Young fruit and vegetable growers sought
URBANA — Young people interested in becoming farmers — particularly fruit and vegetable farmers — can take part in a new yearlong series of classroom and in-field education programs offered by the University of Illinois.
The series, designed to encourage and train young farmers, is made possible by a grant from the Beginning Farmer-Rancher Development Program of the U.S. Department of Agriculture.
"We've got to get more people, new people, into farming, or we'll have a greater and greater consolidation of farmland into huge operations," said University of Illinois crop sciences Professor Rick Weinzierl.
The series will be offered at locations in northern, central and southern Illinois. UI Research and Education Centers at Urbana, Dixon Springs and St. Charles have acreage that can be used for incubation sites where participants can practice their farming plan and see if they can make it work.

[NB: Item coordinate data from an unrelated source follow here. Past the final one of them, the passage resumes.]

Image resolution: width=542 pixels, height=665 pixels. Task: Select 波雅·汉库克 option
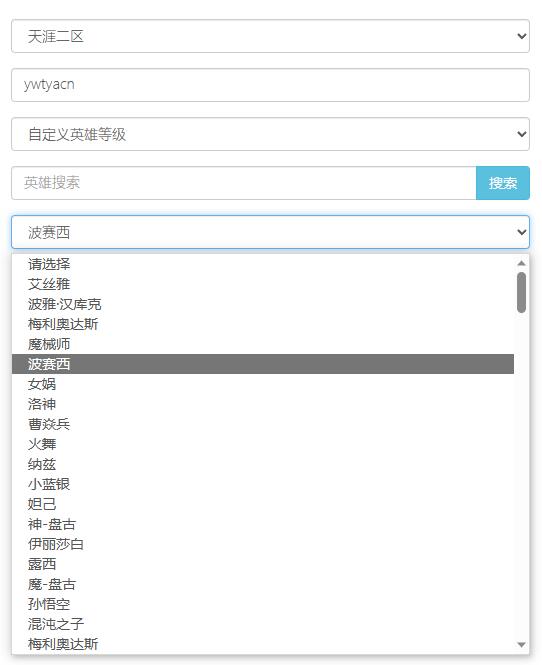click(x=263, y=304)
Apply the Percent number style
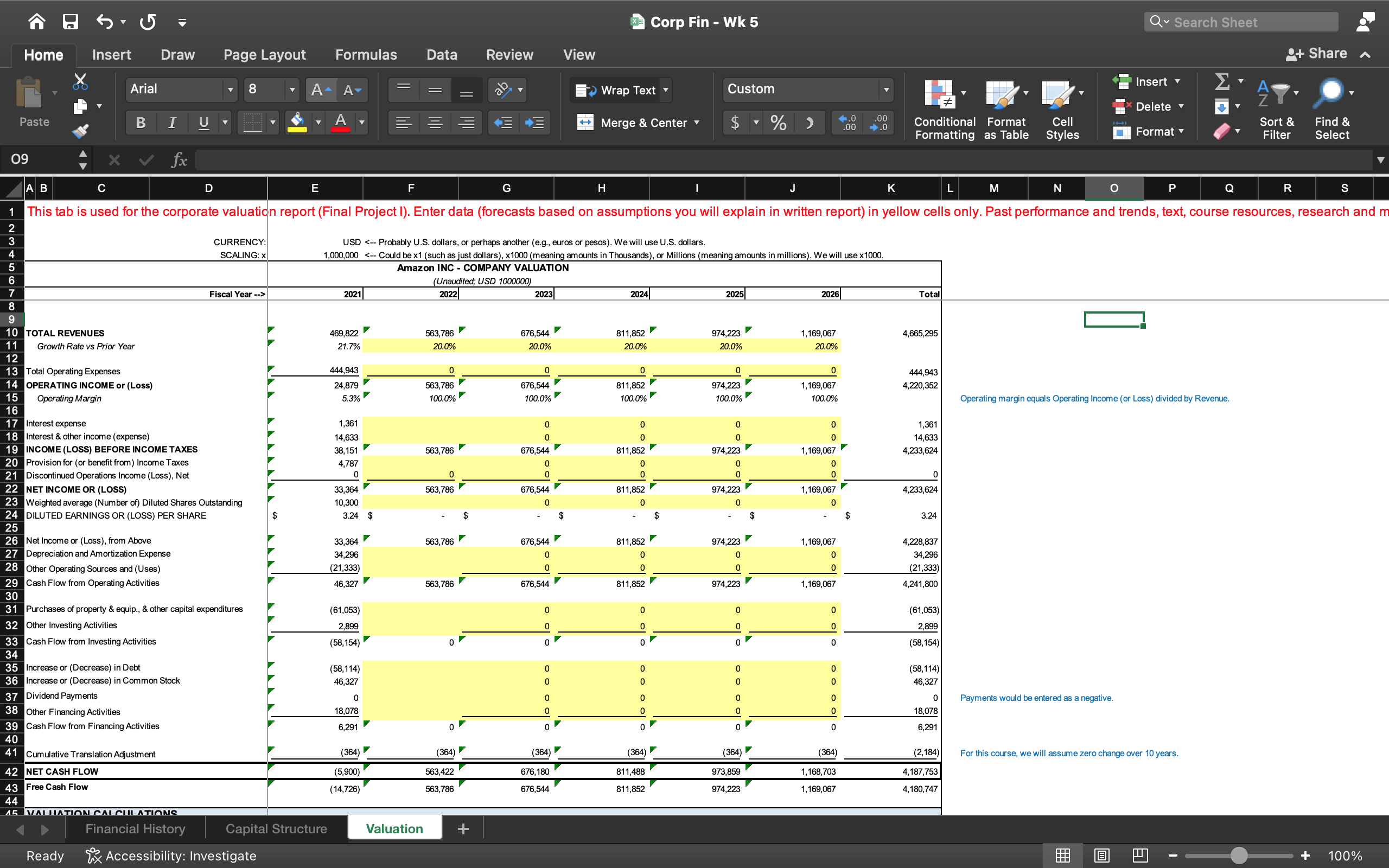The image size is (1389, 868). [x=779, y=122]
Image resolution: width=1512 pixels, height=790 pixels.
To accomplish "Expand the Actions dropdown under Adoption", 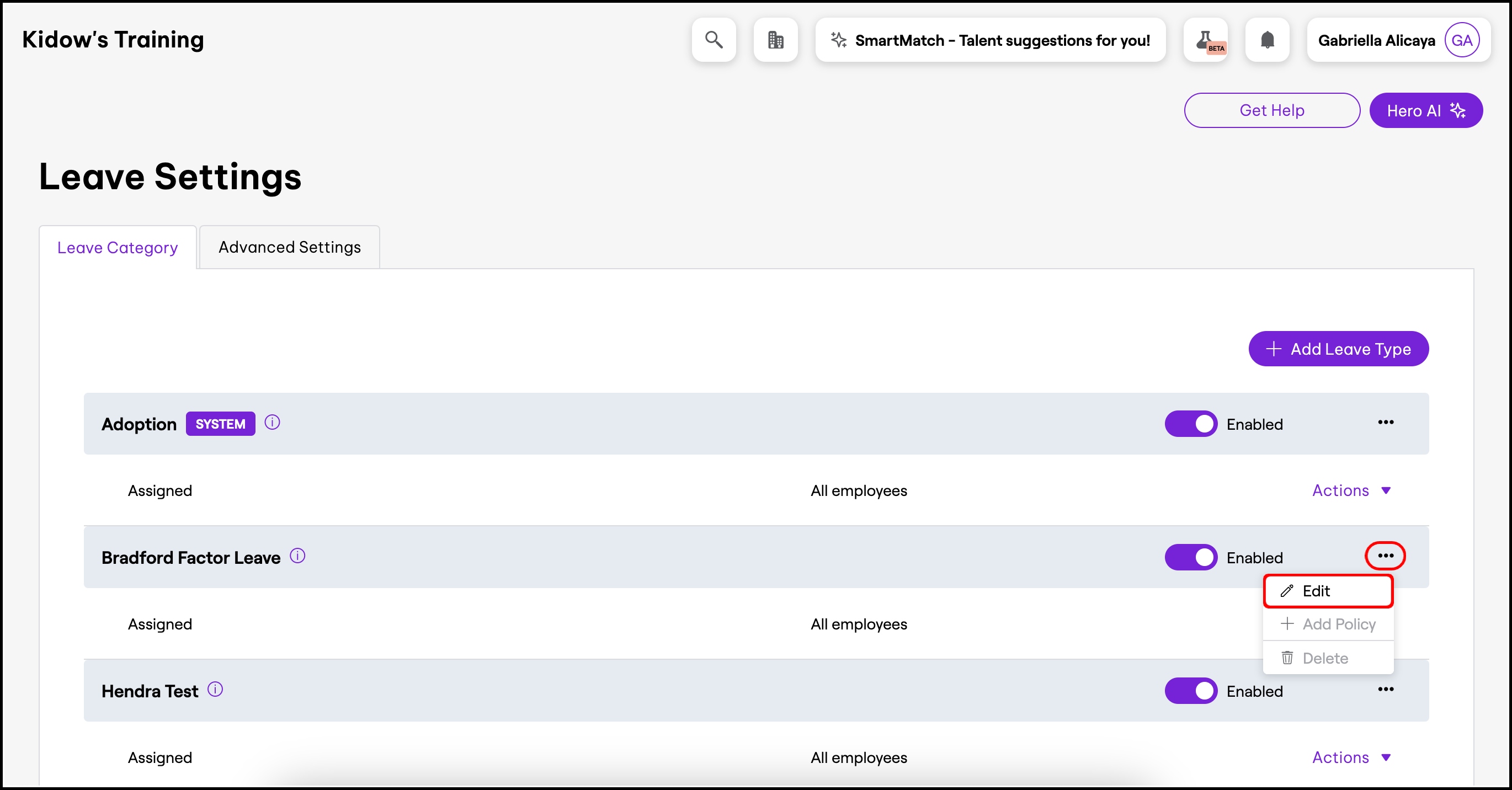I will pyautogui.click(x=1351, y=490).
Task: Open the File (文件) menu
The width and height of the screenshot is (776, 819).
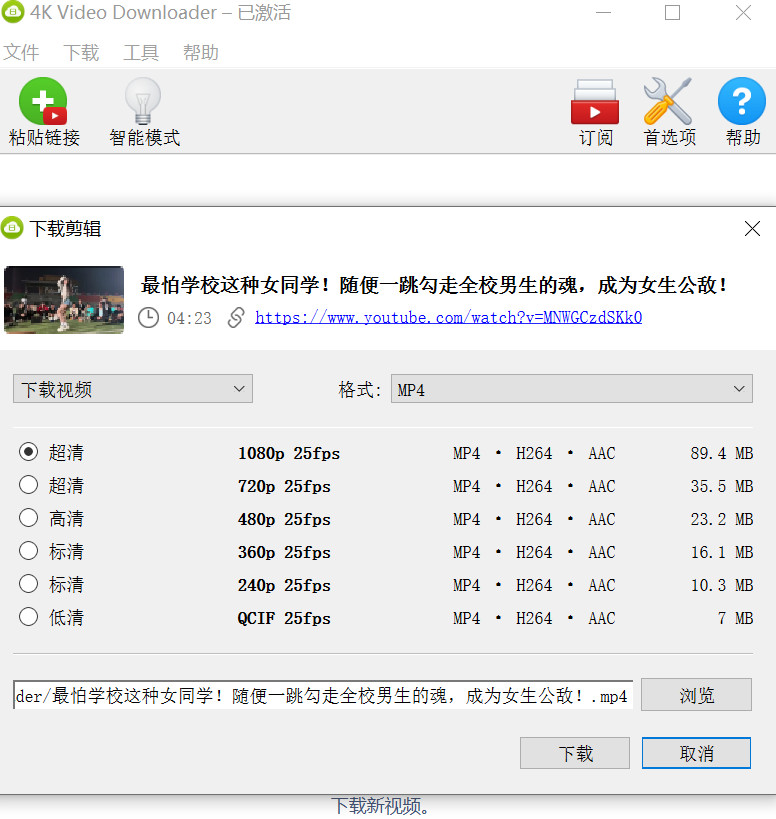Action: [21, 53]
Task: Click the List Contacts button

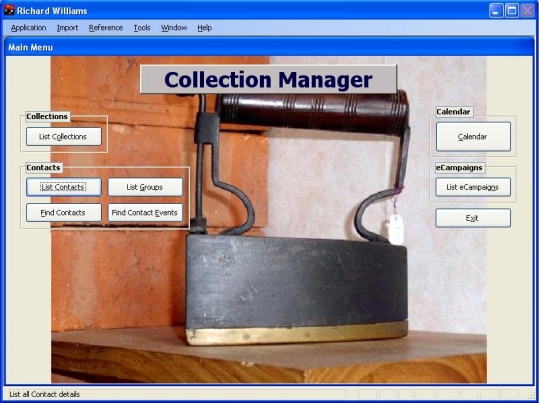Action: tap(64, 187)
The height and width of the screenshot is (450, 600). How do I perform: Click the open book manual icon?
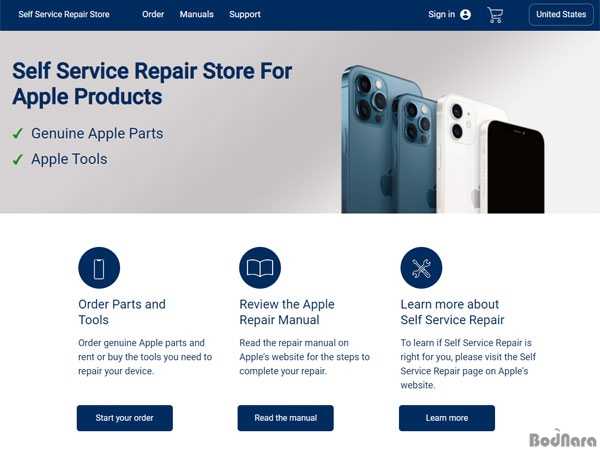click(x=260, y=268)
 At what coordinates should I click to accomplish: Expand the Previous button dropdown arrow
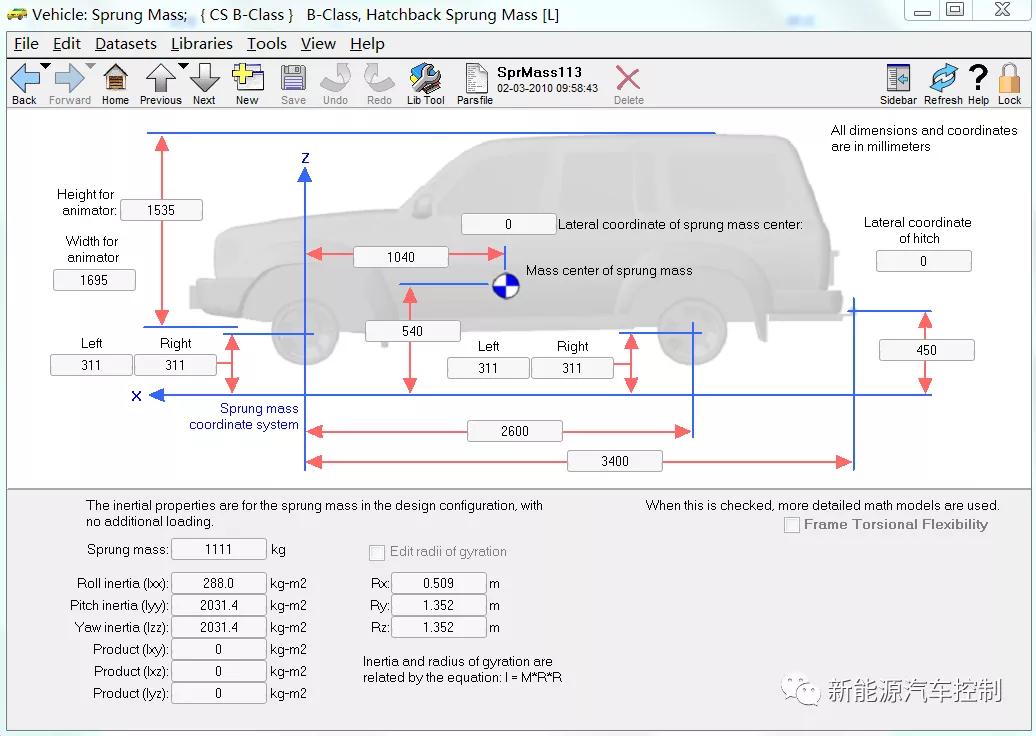(183, 67)
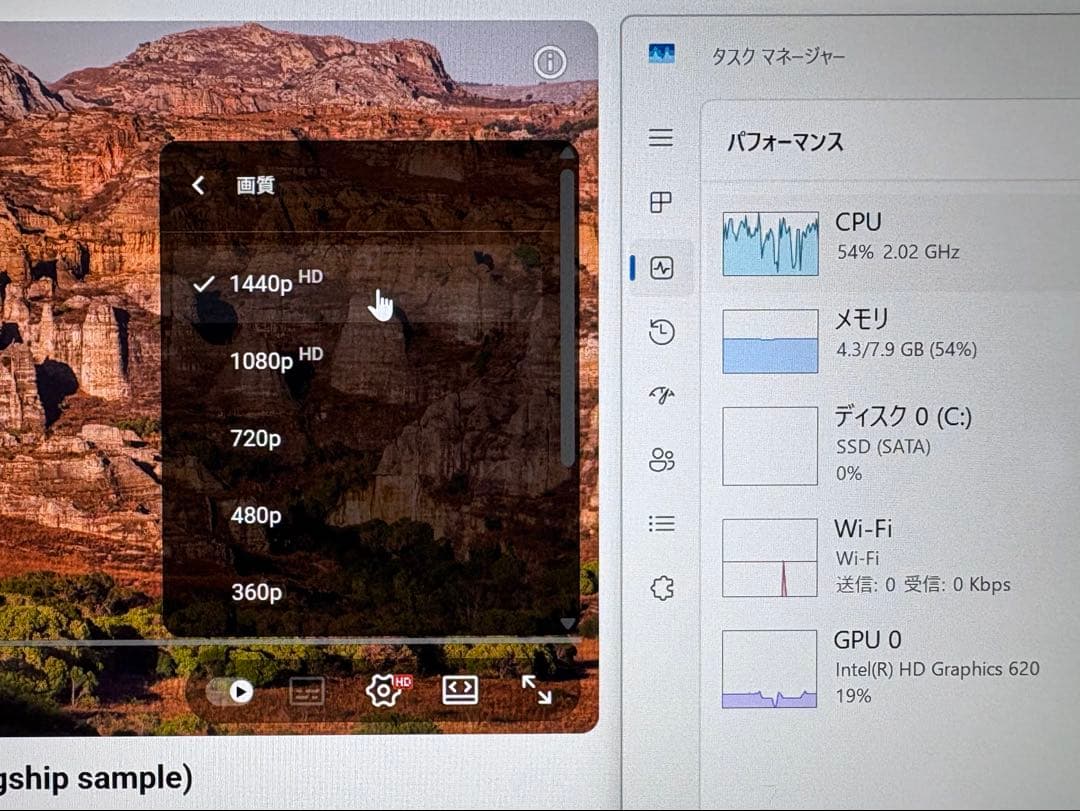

Each course will be one year long and consist of monthly meetings beginning in December 2012. The courses will include both classroom training and outdoor hands-on demonstrations.
The training focuses on fruit and vegetable production because starting a new fruit and vegetable enterprise is a more realistic venture than starting with commodity crops.
Weinzierl said he expects nearly 300 people to go through the program.